What should you do? You've been working hard as a lawyer, as a flight attendant, as an office manager, but now you realize—and perhaps you realized it long ago—that the job is depleting you. It's draining you, and turning you into a lesser version of yourself. But for any number of reasons, you feel you can't quit. Maybe the benefits are so good that you're golden handcuffed in; or you think that after devoting yourself to a profession for so long it would be a waste to try to move onto a new profession; or you think that nobody will hire you in a new field because you lack the relevant experience. What should you do?
Here are some thoughts:

1. Don't assume that you're in the wrong job. Look before you leap.
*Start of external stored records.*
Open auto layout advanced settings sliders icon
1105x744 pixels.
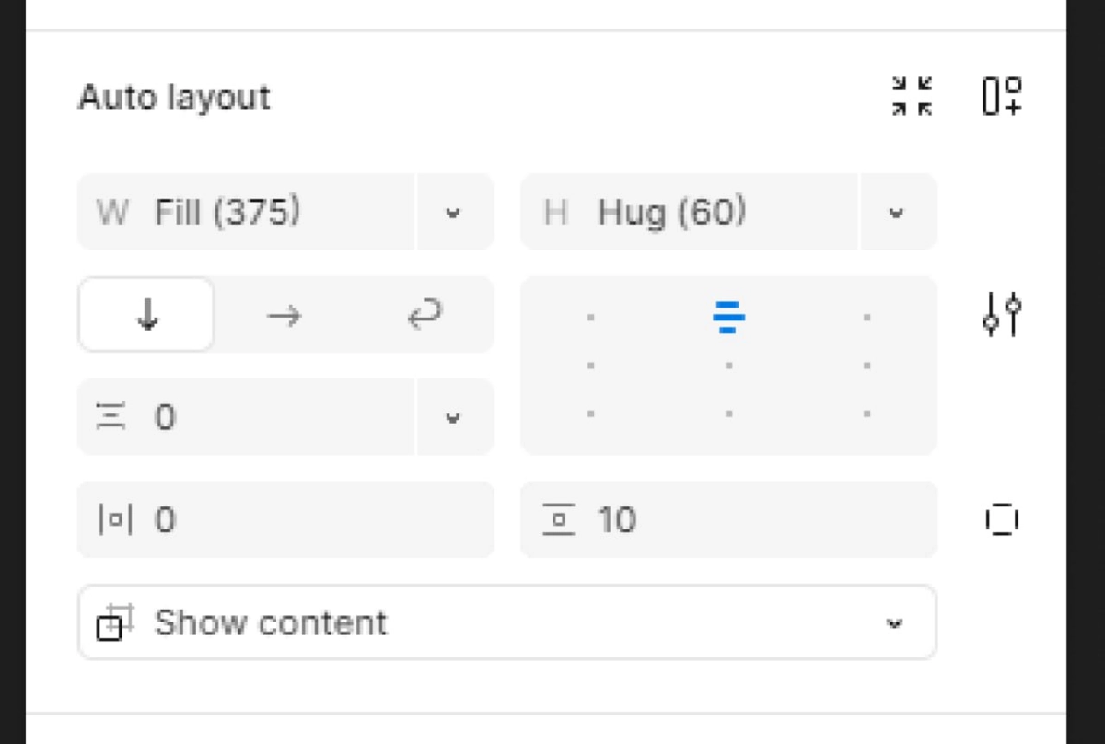coord(1001,315)
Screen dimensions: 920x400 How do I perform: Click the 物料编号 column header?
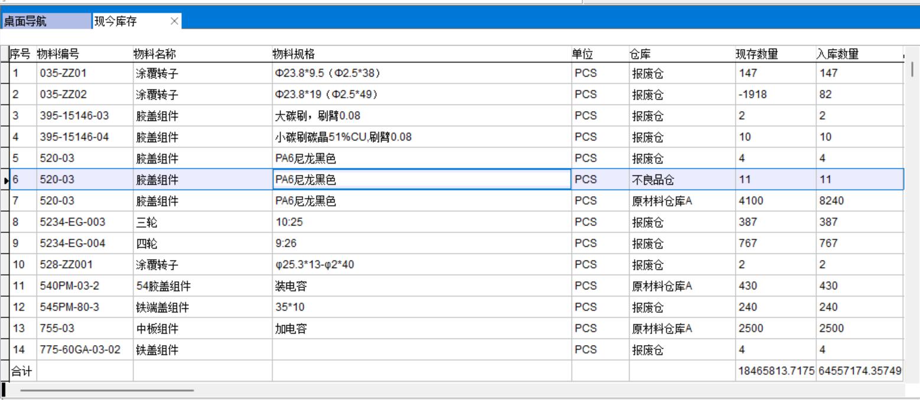pos(84,54)
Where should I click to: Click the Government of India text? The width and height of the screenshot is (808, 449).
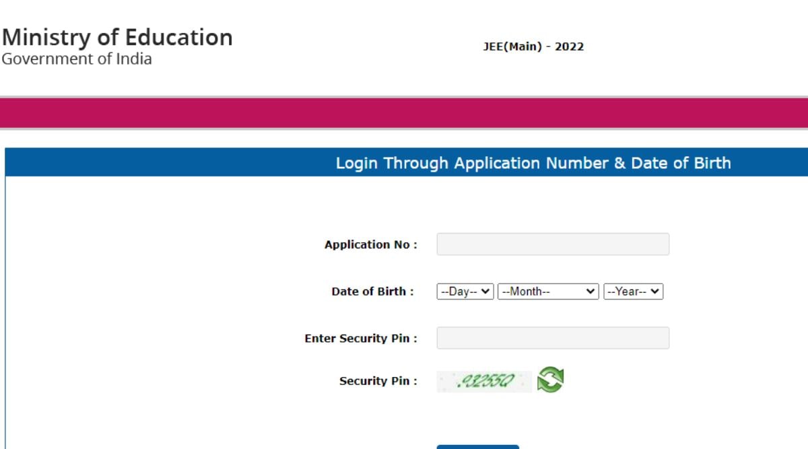77,59
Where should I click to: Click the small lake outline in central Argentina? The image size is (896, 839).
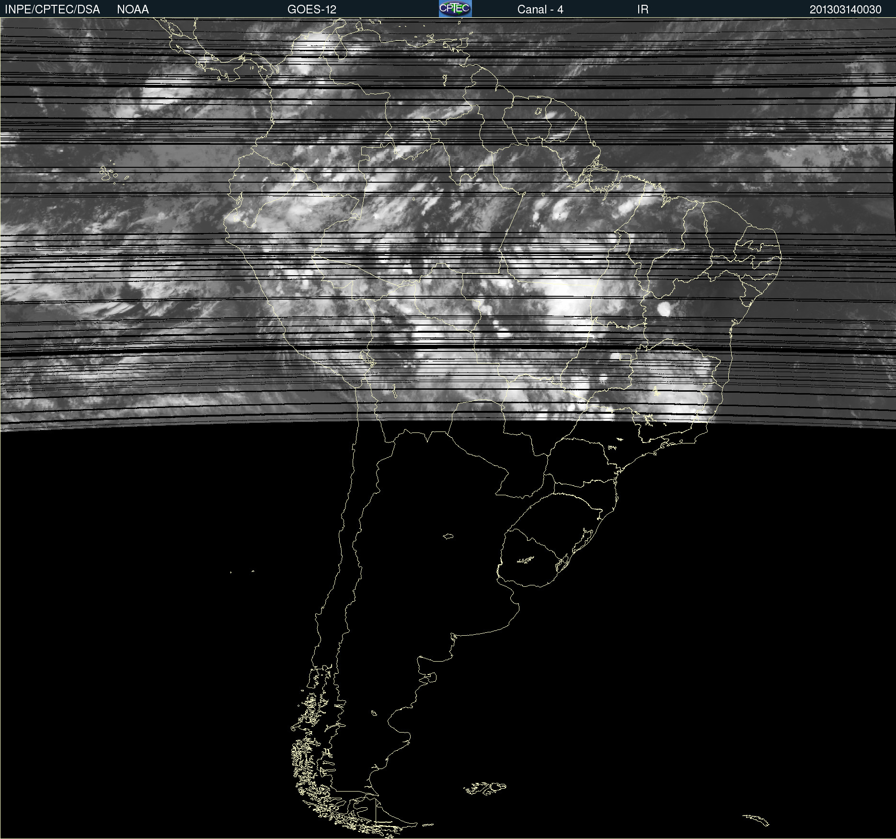[x=448, y=536]
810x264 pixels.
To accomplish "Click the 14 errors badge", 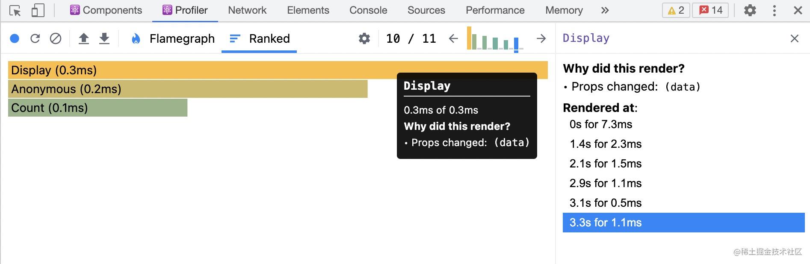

You might just have forgotten what drew you to the role in the first place. For one week, track your activities, noting the ones that make you feel strong and the ones that make you feel weak. At the end of the week, pick two that create in you strong positive emotions. Relive those two moments. Feel again what you loved about the job in the beginning.

2. The clearest sign that you're in the wrong career is if you cannot imagine a future in it. If you've looked hard at the activities that strengthen you and know deep in your heart that there's no way for those strengthening feelings to be recreated and no way to push your job gradually toward creating more and more of them each week, then it's time to act: Make the decision in your mind and plan your exit strategy. Don't dance around it. Don't second-guess it. Accept it. You know that your job does not and will never call upon the best of you. Nothing can compensate for this. No amount of money. No benefits. No amount of time invested. Nothing.

3. Start by focusing on your interests. What magazines do you read? What articles are you drawn to in those magazines? What kind of people do you find yourself hanging around with? Pick two interests or subject areas that always intrigue you and research them. Study the life that you want to live.